El curso de la historia se desarrolla en México. En una lujosa casa de las afueras una familia celebra una boda. A la misma asisten varias familias acomodadas e instaladas en el lujo y en la corrupción política.

Extramuros, en los barrios empobrecidos, se produce una revolución violenta, en el que cada uno rompe escaparates, roba, asalta casas y coches, mata… La lucha por la existencia transforma al Pueblo en masa. Los criados se vengan de sus señores, los barrios pobres sobrepasan la seguridad privada de los blindados barrios pudientes de la capital azteca.

A través de varios mecanismos cinematográficos, el director Michel Franco, transforma el planteamiento del conflicto de la lucha de clases en una película que sobrepasa la naturaleza de thriller para abrazar los cánones del terror (no es para menos); haciendo una exhibición de crudeza sobrecogedora que no deja indiferente. Es una película dura donde las haya. Quien quiera evadirse, que no vaya.

De la «revolución» se aprovecha el ejército a su manera, además de otros ricos descartados por el sistema que desean venganza…Todo es provecho para los fuertes, todo es desastre para los pequeños. De la posible utopía «liberadora» se salta a la distopía, no tan lejana de la realidad diaria de muchos pueblos.

El sistema ha generado su propia revolución, para que todo siga igual. Los pobres, los inocentes son los que pierden. El filme nos pone ante el espejo de muchas «revoluciones» sin militancia. Ante numeroros movimientos violentos, o movimientos populistas que no desean la promoción del pueblo.

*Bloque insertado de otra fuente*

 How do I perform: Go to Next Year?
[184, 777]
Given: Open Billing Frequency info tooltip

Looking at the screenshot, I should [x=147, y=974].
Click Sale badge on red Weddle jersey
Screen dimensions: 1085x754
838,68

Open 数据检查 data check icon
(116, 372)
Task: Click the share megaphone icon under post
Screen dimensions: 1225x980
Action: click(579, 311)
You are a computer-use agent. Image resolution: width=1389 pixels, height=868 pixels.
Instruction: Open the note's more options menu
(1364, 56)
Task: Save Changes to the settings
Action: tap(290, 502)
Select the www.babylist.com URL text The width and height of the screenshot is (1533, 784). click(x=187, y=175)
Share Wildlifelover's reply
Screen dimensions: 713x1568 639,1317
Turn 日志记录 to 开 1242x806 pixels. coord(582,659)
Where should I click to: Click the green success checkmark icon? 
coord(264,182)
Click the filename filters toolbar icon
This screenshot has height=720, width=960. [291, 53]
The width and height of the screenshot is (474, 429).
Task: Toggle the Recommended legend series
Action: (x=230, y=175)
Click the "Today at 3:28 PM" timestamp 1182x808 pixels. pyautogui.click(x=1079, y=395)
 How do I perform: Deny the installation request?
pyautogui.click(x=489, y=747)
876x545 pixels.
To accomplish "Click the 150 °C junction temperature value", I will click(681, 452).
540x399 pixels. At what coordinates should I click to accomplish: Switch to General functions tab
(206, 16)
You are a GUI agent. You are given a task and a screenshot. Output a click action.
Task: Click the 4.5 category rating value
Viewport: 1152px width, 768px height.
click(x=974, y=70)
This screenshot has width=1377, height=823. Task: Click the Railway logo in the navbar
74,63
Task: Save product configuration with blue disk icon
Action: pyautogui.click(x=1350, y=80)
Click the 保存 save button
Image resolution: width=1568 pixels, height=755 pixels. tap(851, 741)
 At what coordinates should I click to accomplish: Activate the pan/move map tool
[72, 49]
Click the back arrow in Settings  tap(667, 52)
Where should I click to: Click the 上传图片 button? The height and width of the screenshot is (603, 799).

Cuando la lucha por la existencia se impone a la colaboración por la existencia, se generan mounstros contra el mismo pueblo. Contra su promoción, contra la verdad y la paz. Padres de la patria en Iberoamérica o en otros sitios del mundo que han provocado la violencia en sus revoluciones, para someter a la sociedad hasta el extremo. Para que todo continúe peor.